[ofa-general] timeout question

Fri May 16 11:40:09 PDT 2008

2008/5/16 Roland Dreier <rdreier at cisco.com>:
>  > hmm..... and is there no workaround for this, for this situation? I
>  > mean, if the server dies isn't there any possibility that
>  > the sender/client realizes this. If the timeout it's too large this
>  > can be cumbersome.
>  >
>  > I tried reducing the timeout and indeed the client realizes faster
>  > when the server exits but another problem arises: Without exiting the
>  > server,
>  > on the client side I get the error (retry exceed) when polling for a
>  > recently posted send - this after some hours.
>
> There's a tradeoff between detecting real failures faster, and reducing
> false errors detected because a response came too slowly.
>
> Clearly if a response may take an amount of time 'X' to be received
> under normal conditions, there's no way to conclude that the remote side
> has failed without waiting at least 'X'.
>

I understand. So there's no really difference between the two
situations, real server failure or just a load problem that takes more
time?
Something like a different error or a SIGPIPE :) ?

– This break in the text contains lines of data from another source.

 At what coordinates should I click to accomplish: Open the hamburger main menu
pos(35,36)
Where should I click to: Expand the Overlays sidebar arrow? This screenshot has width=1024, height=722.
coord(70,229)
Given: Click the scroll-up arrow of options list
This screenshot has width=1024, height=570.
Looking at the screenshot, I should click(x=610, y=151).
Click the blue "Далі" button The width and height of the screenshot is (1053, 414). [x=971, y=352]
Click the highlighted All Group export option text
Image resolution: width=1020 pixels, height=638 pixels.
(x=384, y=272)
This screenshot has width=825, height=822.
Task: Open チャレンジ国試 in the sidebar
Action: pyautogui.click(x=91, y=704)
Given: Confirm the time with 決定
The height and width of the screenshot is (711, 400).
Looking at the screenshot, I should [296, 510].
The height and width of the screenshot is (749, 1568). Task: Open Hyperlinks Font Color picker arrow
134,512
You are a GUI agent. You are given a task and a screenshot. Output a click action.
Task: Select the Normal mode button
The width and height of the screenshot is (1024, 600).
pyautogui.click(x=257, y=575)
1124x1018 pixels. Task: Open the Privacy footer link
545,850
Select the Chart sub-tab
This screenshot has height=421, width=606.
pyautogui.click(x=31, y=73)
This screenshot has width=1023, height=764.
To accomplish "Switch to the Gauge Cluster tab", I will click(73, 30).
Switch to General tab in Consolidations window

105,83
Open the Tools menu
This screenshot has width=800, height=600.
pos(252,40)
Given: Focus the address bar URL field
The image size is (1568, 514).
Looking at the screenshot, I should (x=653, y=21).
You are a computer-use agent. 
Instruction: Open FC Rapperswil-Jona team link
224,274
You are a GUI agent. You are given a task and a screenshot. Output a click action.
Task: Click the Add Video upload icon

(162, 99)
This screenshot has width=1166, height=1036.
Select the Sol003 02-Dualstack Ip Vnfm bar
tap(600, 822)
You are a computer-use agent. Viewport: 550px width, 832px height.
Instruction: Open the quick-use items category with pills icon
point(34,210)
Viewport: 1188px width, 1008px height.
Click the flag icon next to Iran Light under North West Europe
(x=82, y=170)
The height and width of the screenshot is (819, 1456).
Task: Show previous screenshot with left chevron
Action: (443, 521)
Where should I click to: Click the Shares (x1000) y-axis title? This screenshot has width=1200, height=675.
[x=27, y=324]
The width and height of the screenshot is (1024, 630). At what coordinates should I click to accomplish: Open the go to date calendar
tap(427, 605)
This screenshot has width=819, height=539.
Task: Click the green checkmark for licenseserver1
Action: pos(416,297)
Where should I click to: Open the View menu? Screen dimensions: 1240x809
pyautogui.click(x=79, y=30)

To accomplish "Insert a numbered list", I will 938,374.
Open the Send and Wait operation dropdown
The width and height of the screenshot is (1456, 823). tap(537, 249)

I will describe my situation, maybe it helps (bare with me as I'm
starting with Infiniband and so on)
I have a client and a server.The clients posts RDMA calls one at a
time (post, poll, post...). So server is just there.
If I try to start something like 16 clients on 1 machine, after a few
hours I will get an error on some client programs (retry excess) with
a timeout of 14. If I increase the timeout for 32, I don't see that
error but if I stop the server, the clients take a lot of time to
acknowledge that, which is also not wanted.
That's why I asked  if there a 'good value'. If I have such a load
between 2 nodes, I always have to risk that if the server dies the
client will take much time to see it. That's not nice!

Thanks for the help and quick answers,

Rui